Ingeborg (Name geändert) schläft
schlecht und hat Alpträume. In ihrem Laden in der Limburger Altstadt fühlt sie
sich nicht mehr wohl. Sicher schon gar nicht. Bevorzugt hält sie sich im
vorderen Teil des verwinkelten Fachwerkhauses auf. Denn von dort kommt sie am
schnellsten zur Tür.
Ingeborg leidet unter PTBS. Die
Posttraumatische Belastungsstörung ereilt sehr oft Menschen, die Opfer einer
Straftat wurden.
Sie hatte gedacht, sie hätte sich
gut abgesichert. In ihrem Geschäft, das über mehrere Etagen geht, hat sie
überall Kameras angebracht, die praktisch alle Winkel einsehen.
Bei ihren
Vorsichtsmaßnahmen hatte sie nur an eins nicht gedacht:
Was passiert, wenn ich
einen Gauner erwische?

▶ **Datenabschnitt**:
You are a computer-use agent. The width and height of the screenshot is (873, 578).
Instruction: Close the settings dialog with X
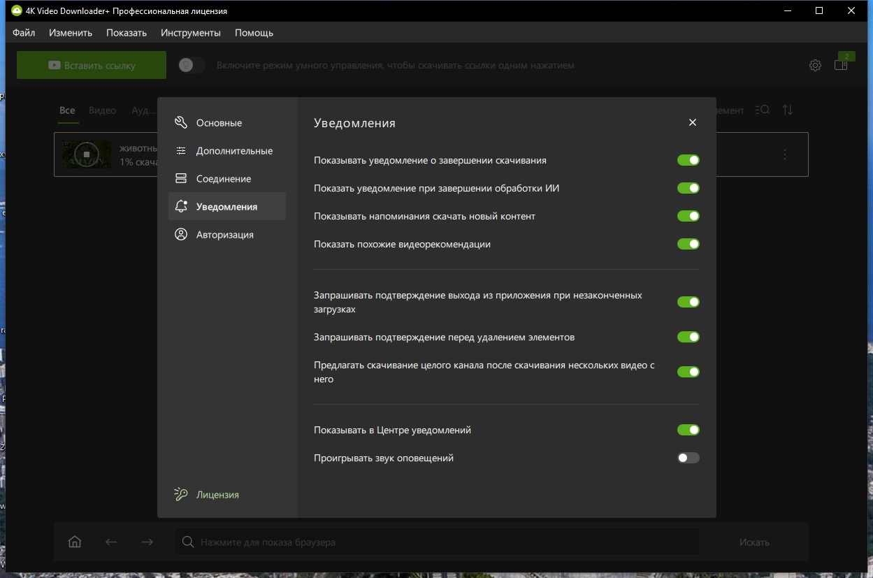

▶ **Aufgabe 1**: Geben Sie den Abschnitt des vorliegenden Textes von „Sie hatte gedacht, sie“ bis „einen Gauner erwische?“ wortgetreu wieder.
▶ **Aufgabe 2**: In welchem Teil welcher Stadt befindet sich Ingeborgs Laden laut dem vorliegenden Text?

▶ **Erwartete Ausgabe 1**:
Sie hatte gedacht, sie hätte sich
gut abgesichert. In ihrem Geschäft, das über mehrere Etagen geht, hat sie
überall Kameras angebracht, die praktisch alle Winkel einsehen.
Bei ihren
Vorsichtsmaßnahmen hatte sie nur an eins nicht gedacht:
Was passiert, wenn ich
einen Gauner erwische?

▶ **Erwartete Ausgabe 2**: In der Limburger Altstadt.